The Hirer must submit proof of identity and proof of address before the Equipment will be sent.
Entire Agreement
This Agreement will constitute the entire agreement between the Parties. Any prior understanding or representation of any kind preceding the date of this Agreement will not be binding on either Party except to the extent incorporated in this Agreement.
Address for Notice
Service of all notices under this Agreement will be delivered personally or sent by registered mail or courier to the following addresses:
Owner: Envy Night Vision Ltd., 9 Marchment Square, Peterborough, PE3 6QR
Hirer: You
Payment
All pound amounts in this agreement refer to pounds sterling, and all payments required to be paid under this Agreement will be paid in pound sterling unless the Parties agree otherwise.
Interest
Interest payable on any overdue amounts under this Agreement will be at a rate of 10.00 percent per annum or at the maximum rate allowed under applicable legislation, whichever is lower.
Interpretation
Headings are inserted for the convenience of the Parties only and are not to be considered when interpreting this Agreement. Words in the singular mean and include the plural and vice versa. Words in the masculine mean and include the feminine and vice versa.
Governing Law
This Agreement will be construed in accordance with and governed by the laws of England and the Parties submit to the exclusive jurisdiction of the English courts.
Severability
If there is a conflict between any provision of this Agreement and the applicable legislation of England (the "Act"), the Act will prevail and such provisions of the Agreement will be amended or deleted as necessary in order to comply with the Act. Further, any provisions that are required by the Act are incorporated into this Agreement.

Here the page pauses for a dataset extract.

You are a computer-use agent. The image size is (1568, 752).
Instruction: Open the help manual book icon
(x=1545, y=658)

If there is a conflict between any provision of this Agreement and any form of lease prescribed by the Act, that prescribed form will prevail and such provisions of the Agreement will be amended or deleted as necessary in order to comply with that prescribed form. Further, any provisions that are required by that prescribed form are incorporated into this Agreement.
In the event that any of the provisions of this Agreement are held to be invalid or unenforceable in whole or in part, those provisions to the extent enforceable and all other provisions will nevertheless continue to be valid and enforceable as though the invalid or unenforceable parts had not been included in this Agreement and the remaining provisions had been executed by both Parties subsequent to the expungement of the invalid provision.
General Terms
This Agreement may be executed in counterparts. Facsimile signatures are binding and are considered to be original signatures.

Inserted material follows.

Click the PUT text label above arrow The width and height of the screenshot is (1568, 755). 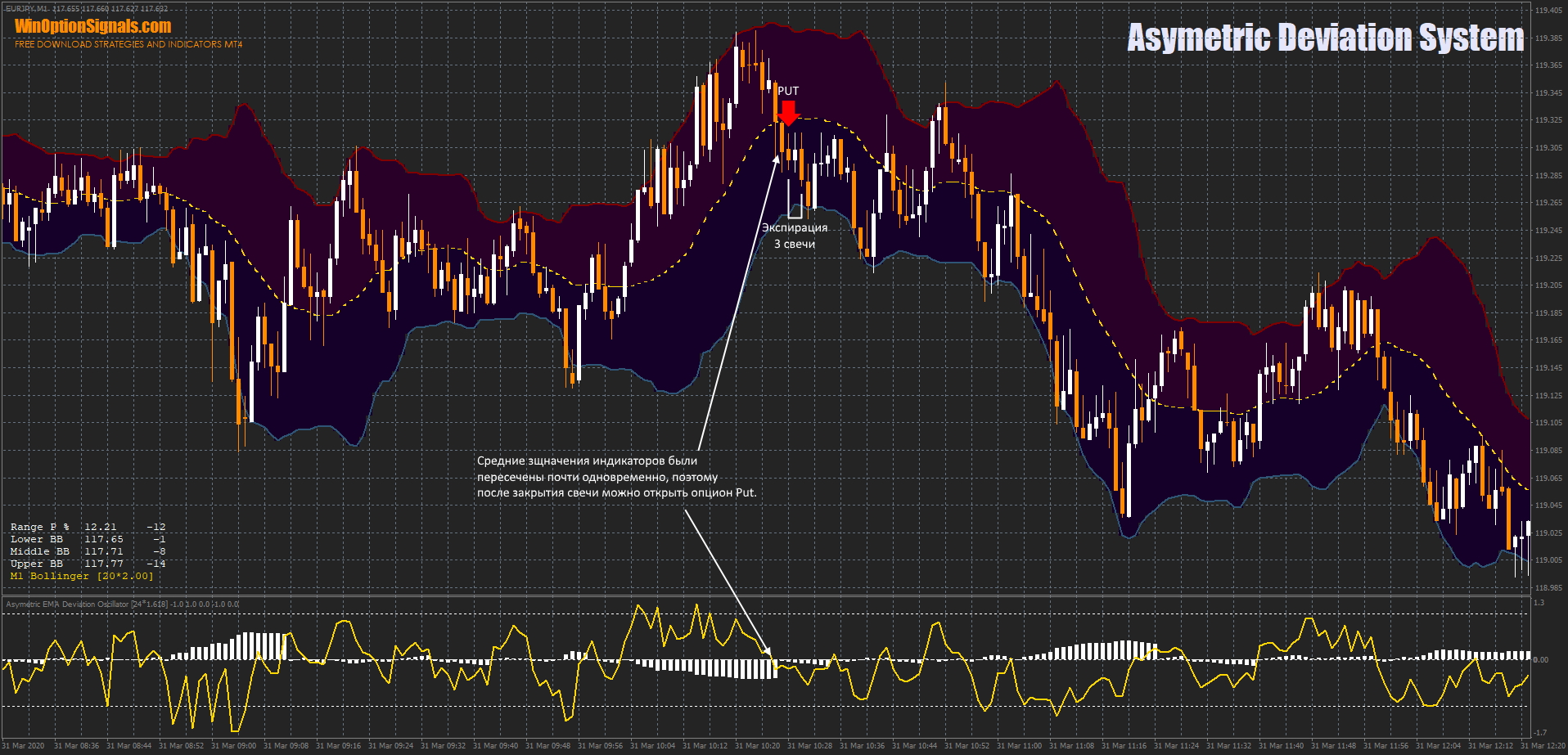click(x=788, y=91)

Time is of the essence in this Agreement.
This Agreement will extend to and be binding upon and inure to the benefit of the respective heirs, executors, administrators, successors and assigns, as the case may be, of each Party to this Agreement.
Neither Party will be liable in damages or have the right to terminate this Agreement for any delay or default in performance if such delay or default is caused by conditions beyond its control including, but not limited to Acts of God, Government restrictions, wars, insurrections, natural disasters, such as earthquakes, hurricanes or floods and/or any other cause beyond the reasonable control of the Party whose performance is affected.
Notice to Hirer
NOTICE TO THE HIRER: This is a lease. You are not buying the Equipment.